For most medical products, pricing and distribution relationships have historically been relatively straightforward. Manufacturers sold their products to wholesalers or directly to end-user institutional customers and offered discounted pricing based on volume-related measures to these purchasers directly or through group purchasing organizations.

An exception to this general paradigm, however, has been so-called "physician preference" items. Physician preference items are medical products—often implantable medical devices—for which physicians insist on their ability to select the particular brand or item to be used for a particular patient. As a result, institutional purchasers who actually pay for such items have had limited success attempting to implement formularies or standardize utilization patterns so as to secure volume-based discounts from manufacturers. Some have criticized this paradigm as facilitating other types of inappropriate relationships between manufacturers and physicians.

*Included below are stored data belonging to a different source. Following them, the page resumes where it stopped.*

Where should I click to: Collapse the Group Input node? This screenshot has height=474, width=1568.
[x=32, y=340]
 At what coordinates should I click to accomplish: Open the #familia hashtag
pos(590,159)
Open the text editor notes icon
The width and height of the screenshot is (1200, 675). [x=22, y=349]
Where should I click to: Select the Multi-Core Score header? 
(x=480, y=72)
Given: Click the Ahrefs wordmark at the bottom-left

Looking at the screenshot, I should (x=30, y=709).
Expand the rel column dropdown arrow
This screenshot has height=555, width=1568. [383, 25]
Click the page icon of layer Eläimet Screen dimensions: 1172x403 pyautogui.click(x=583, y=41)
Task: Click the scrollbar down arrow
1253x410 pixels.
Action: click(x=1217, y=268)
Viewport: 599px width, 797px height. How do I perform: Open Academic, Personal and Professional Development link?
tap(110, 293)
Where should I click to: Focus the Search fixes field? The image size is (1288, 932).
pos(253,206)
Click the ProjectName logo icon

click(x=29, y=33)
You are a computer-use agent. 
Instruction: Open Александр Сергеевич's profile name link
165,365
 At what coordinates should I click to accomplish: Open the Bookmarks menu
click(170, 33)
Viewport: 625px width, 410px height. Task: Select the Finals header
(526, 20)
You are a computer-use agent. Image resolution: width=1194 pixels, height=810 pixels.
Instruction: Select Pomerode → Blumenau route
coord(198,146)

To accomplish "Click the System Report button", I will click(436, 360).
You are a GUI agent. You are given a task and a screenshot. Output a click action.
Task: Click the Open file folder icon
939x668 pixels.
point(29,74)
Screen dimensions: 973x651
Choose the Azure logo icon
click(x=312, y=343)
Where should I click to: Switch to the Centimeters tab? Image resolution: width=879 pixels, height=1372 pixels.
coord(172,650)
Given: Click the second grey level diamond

Gainsharing: A First Step Toward Aligning the Interests of Surgeons and Institutions

The Office of Inspector General’s recent advisory opinions concerning "gainsharing" arrangements reflect one approach to addressing the tension between institutional purchasing personnel on the one hand and surgeons on the other, by authorizing hospitals to share a portion of savings associated with certain practice and product standardization protocols with participating physicians. In these arrangements, the OIG authorized hospitals to share a portion of savings associated with the implementation of cost-sharing protocols, including recommendations to use particular devices where medically appropriate, under a strict set of controls.

In particular, the OIG stated that the arrangements had sufficient controls in place so as not to present a substantial risk of reducing or limiting services to beneficiaries in light of the civil money penalty provisions at 42 U.S.C. § 1320a-7a(b)(1)-(2). Further, the OIG indicated that it would not impose sanctions under the federal anti-kickback statute because the limited and controlled nature of the relationship did not pose a significant risk of inducing physician referrals to the hospitals. The OIG did not address implications of the arrangements under Stark II. Nevertheless, the OIG’s "gainsharing" opinions reflect limited acceptance of the principle that some sharing of savings between hospitals and physicians associated with specific cost-savings standardization programs, under strict controls to protect beneficiaries, is appropriate.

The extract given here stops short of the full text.